Barulhos que falavam muito mais do que mil palavras

Quem viveu a época ainda se lembra da sequência de sons emitidos durante a conexão. Aquele barulho era o “aperto de mãos digital” entre os dois extremos do processo (o computador e o servidor), identificando também a velocidade de transmissão de dados.

 

 

A programadora finlandesa Oona Räisänen analisou a sequência sonora para aprofundar a explicação sobre o processo dessa negociação, e o resultado foi a singular imagem abaixo.

 

 

Essa negociação tem várias fases. Primeiro, era verificado se o autor daquele barulho era mesmo um modem, onde o modem remoto respondia com um tom diferente para reconhecer o modem daquele computador.

Aqui, começava uma troca de dados binários, onde opções como a supressão de eco utilizada nas chamadas de voz entre humanos que, por não estarem presentes, permitiam uma comunicação full-duplex, onde os dois modems conversavam ao mesmo tempo.

Então, chegava a parte mais importante para muita gente: encontrar uma modulação adequada para esta comunicação, o que determinava a velocidade que vamos obter na transmissão.

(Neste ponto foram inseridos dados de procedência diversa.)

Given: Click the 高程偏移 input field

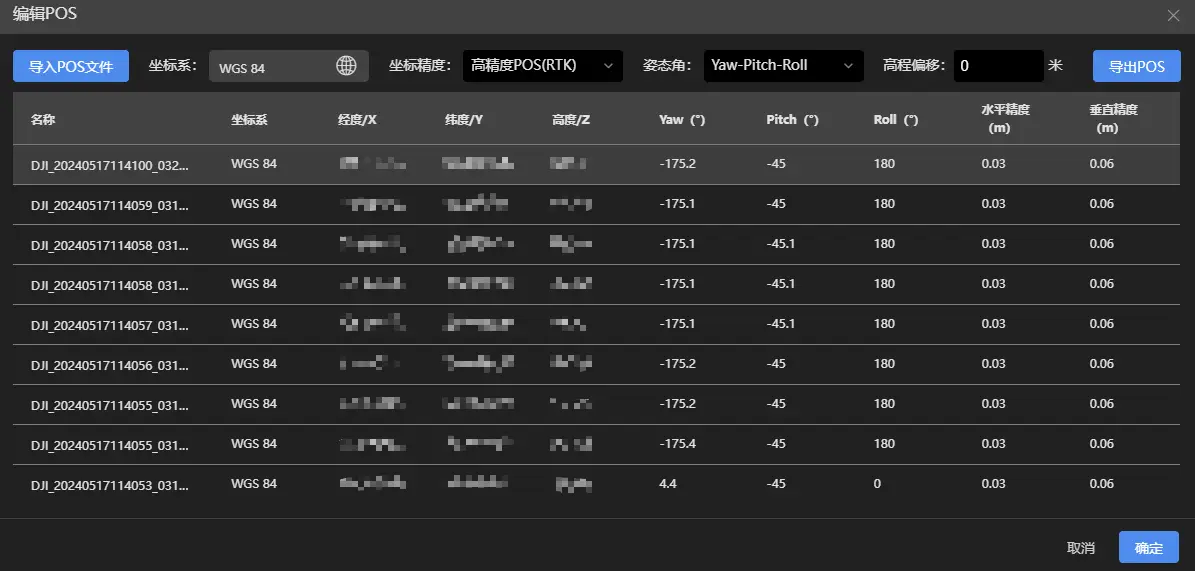Looking at the screenshot, I should point(997,67).
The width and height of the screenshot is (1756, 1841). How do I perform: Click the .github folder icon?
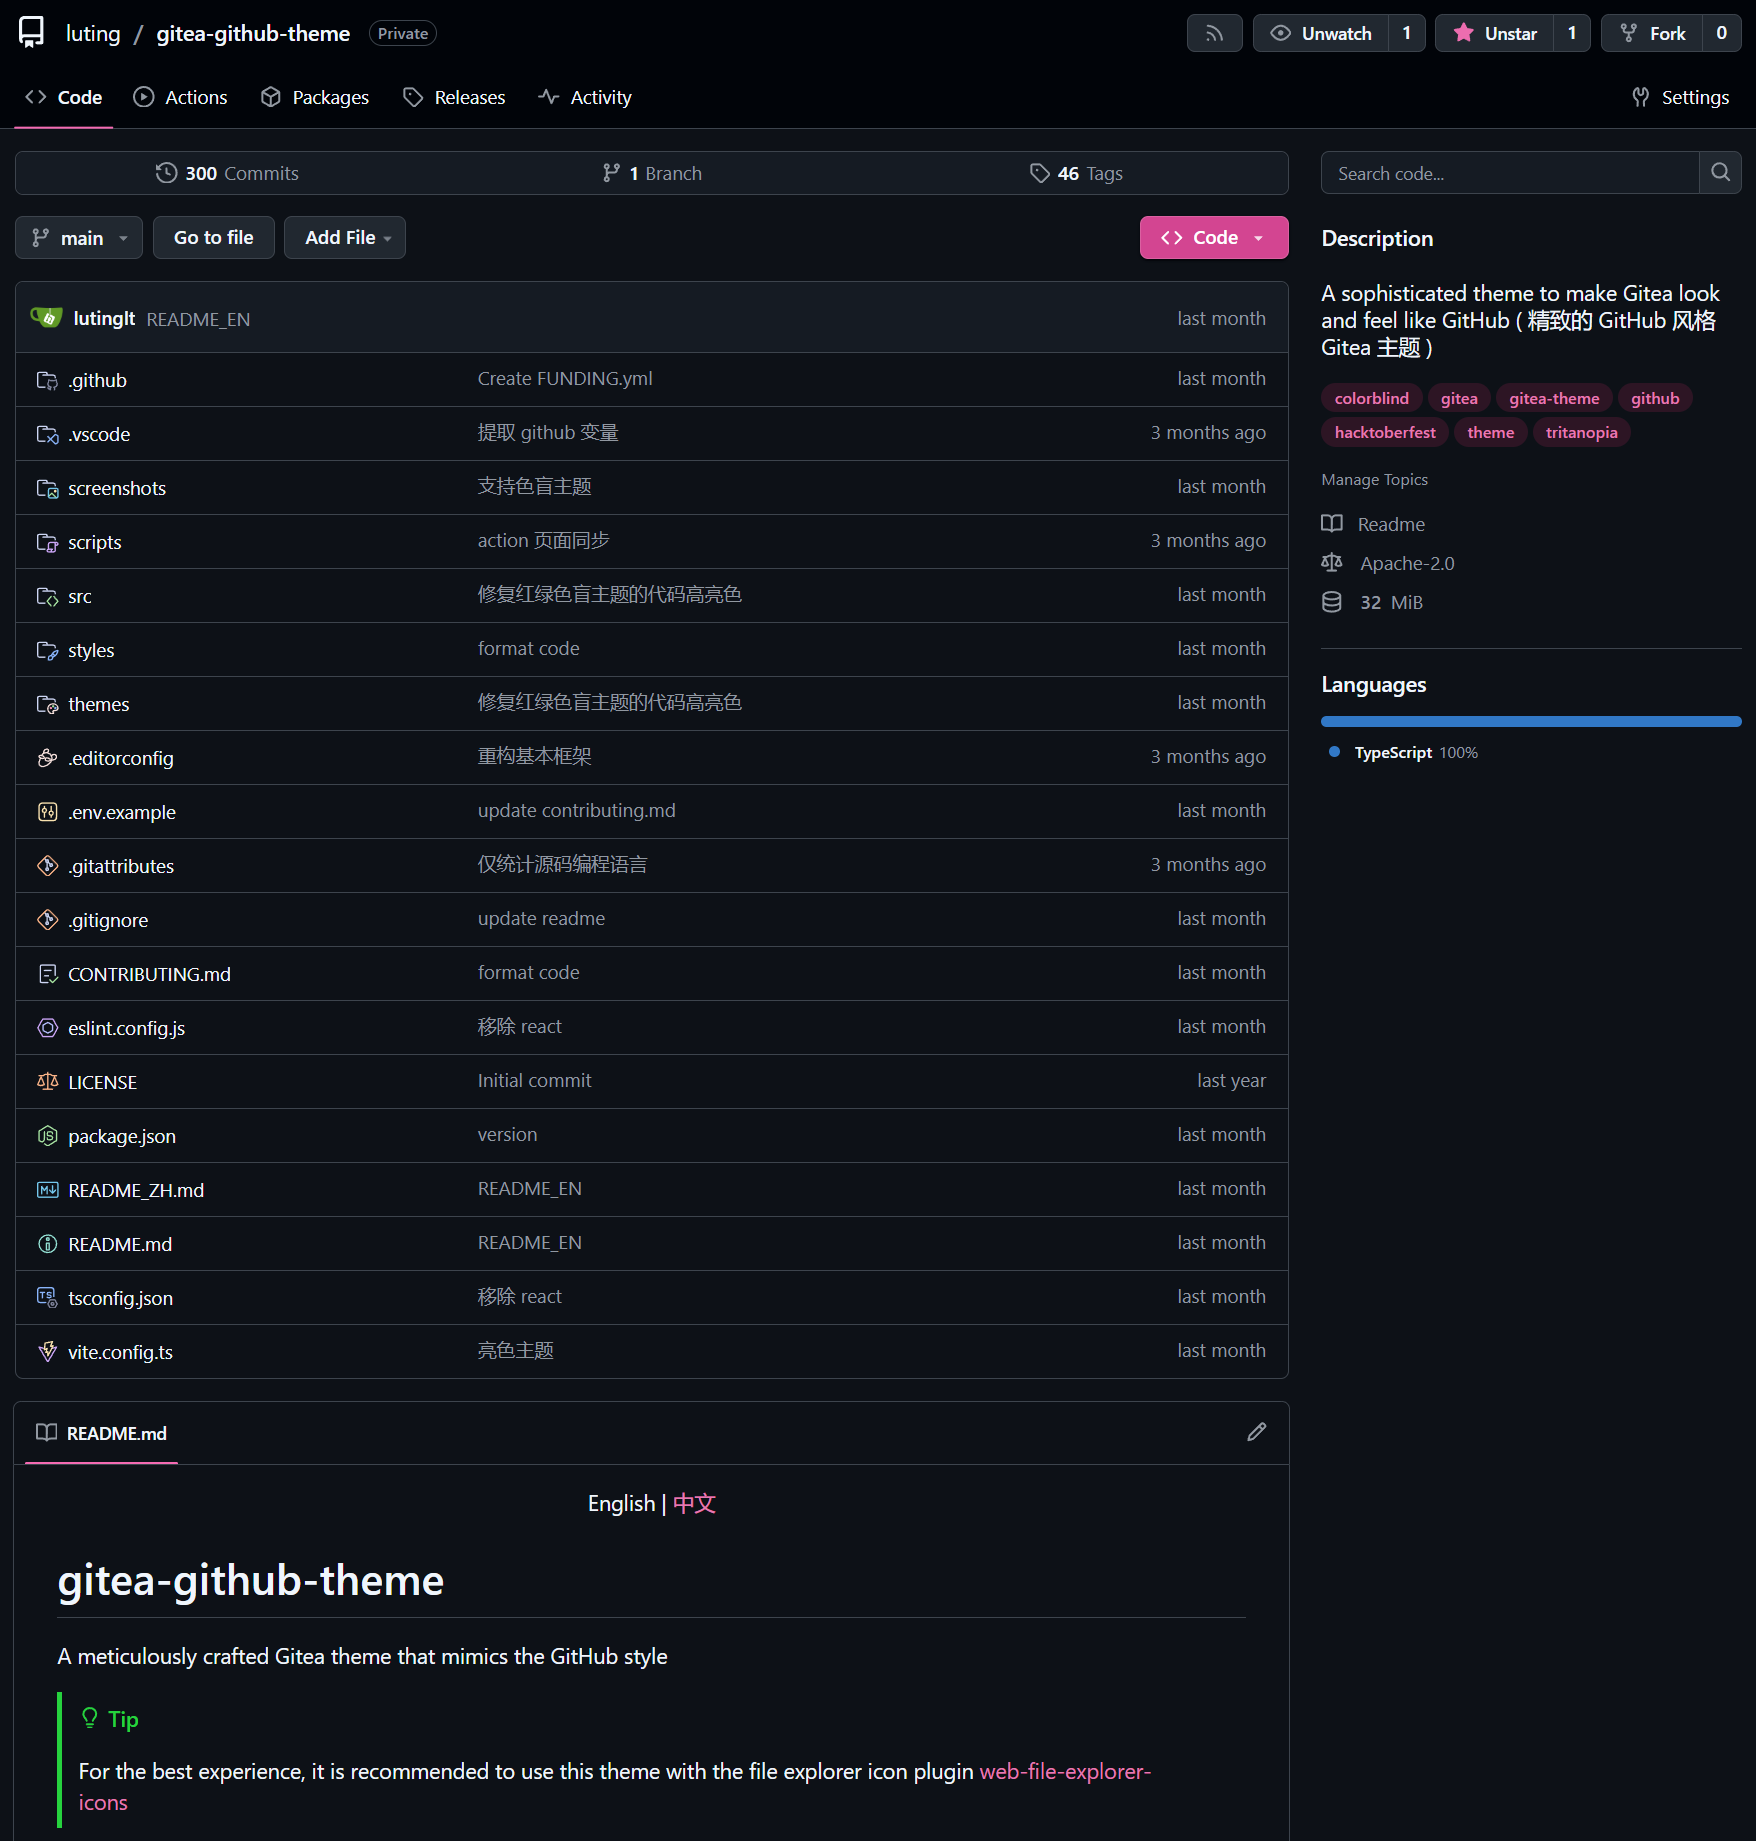coord(47,380)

Em alguns casos, os modems servidores podiam ser de diferentes velocidades, o que resultava nas famigeradas quedas aleatórias. Você até podia desconectar e tentar reconectar em um outro modem melhor.

A estratégia valia a pena, pois a diferença entre uma conexão a 14.4 kbps para uma de 28.8 kbps (e depois, para a de 56 kbps) era evidente. Tinha gente que sabia qual era a velocidade da conexão pelo barulho do modem.

Esses sons audíveis eram normais na época. As linhas telefônicas eram utilizadas para comunicar áudio, e os primeiros modems já utilizavam do telefone para estabelecer a comunicação. Isso foi visto de forma clara no filme Jogos de Guerra (1983), onde David Lightman (Matthew Broderick) usava esse tipo de modem para se conectar a diversos sistemas. A cena da mudança de notas é simplesmente genial, e mostra com precisão como era o processo de conexão.

 

 

Mesmo se popularizando nos anos 90, os modems se faziam presentes antes disso. Em 1981, o Hayes Smartmode ajudou a patronizar os comandos a AT para controlar todos os parâmetros de transmissão, mesmo que em velocidades muito limitadas (entre 1.200 e 2.400 bits por segundo).

Depois, apareceram modems de 9.600, 14.400, 28.800 e 56.000 bits, onde esses últimos eram considerados tops de linha, levando em conta que uma linha telefônica jamais foi concebida para essa finalidade.

Os modems se tornaram objeto de estudo e quase de culto. Alguns dos primeiros usuários de internet documentavam aos possibilidades dos dispositivos de forma bem extensa. E tudo isso deixa claro que era um ruído que tinha muito mais sentido do que parecia.